[Records drawn from a dataset]
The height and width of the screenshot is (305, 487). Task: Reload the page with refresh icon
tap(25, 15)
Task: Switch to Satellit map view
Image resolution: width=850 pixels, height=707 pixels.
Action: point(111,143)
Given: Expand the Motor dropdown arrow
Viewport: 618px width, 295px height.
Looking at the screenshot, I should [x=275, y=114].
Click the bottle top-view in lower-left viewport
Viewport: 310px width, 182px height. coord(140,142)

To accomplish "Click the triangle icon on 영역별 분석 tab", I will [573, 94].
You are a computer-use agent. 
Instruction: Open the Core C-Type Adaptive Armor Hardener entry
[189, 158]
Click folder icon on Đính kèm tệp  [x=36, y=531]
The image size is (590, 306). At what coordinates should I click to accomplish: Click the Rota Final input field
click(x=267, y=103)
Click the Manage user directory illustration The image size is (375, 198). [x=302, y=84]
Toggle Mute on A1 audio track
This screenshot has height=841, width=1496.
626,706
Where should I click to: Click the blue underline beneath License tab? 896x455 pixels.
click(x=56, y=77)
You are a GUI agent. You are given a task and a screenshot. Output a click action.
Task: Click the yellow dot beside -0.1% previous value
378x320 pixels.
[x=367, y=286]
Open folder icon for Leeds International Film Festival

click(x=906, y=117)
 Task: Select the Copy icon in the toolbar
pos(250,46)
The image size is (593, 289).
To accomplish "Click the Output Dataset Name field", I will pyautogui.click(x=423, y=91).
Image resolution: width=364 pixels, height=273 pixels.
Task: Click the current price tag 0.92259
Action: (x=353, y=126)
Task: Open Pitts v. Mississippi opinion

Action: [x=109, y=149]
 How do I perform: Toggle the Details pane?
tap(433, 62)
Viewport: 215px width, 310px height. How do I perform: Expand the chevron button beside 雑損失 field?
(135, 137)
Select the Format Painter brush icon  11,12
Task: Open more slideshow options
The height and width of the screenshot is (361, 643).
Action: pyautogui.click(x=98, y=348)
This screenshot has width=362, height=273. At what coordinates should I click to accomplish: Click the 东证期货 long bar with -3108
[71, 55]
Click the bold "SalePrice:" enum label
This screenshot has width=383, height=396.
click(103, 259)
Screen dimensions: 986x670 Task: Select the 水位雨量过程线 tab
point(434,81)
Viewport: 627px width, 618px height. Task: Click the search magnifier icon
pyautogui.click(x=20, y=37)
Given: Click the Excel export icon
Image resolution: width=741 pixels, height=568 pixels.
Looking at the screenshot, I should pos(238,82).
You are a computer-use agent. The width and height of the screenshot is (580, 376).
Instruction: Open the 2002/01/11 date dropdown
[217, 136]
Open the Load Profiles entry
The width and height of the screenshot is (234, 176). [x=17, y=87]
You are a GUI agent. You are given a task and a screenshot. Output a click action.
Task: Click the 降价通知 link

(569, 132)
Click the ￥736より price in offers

**What is required**
Search the entries above for the string "computer". Copy each line that holds it.

**Reply**
You are a computer-use agent. 
You are a computer-use agent. The width and height of the screenshot is (580, 376).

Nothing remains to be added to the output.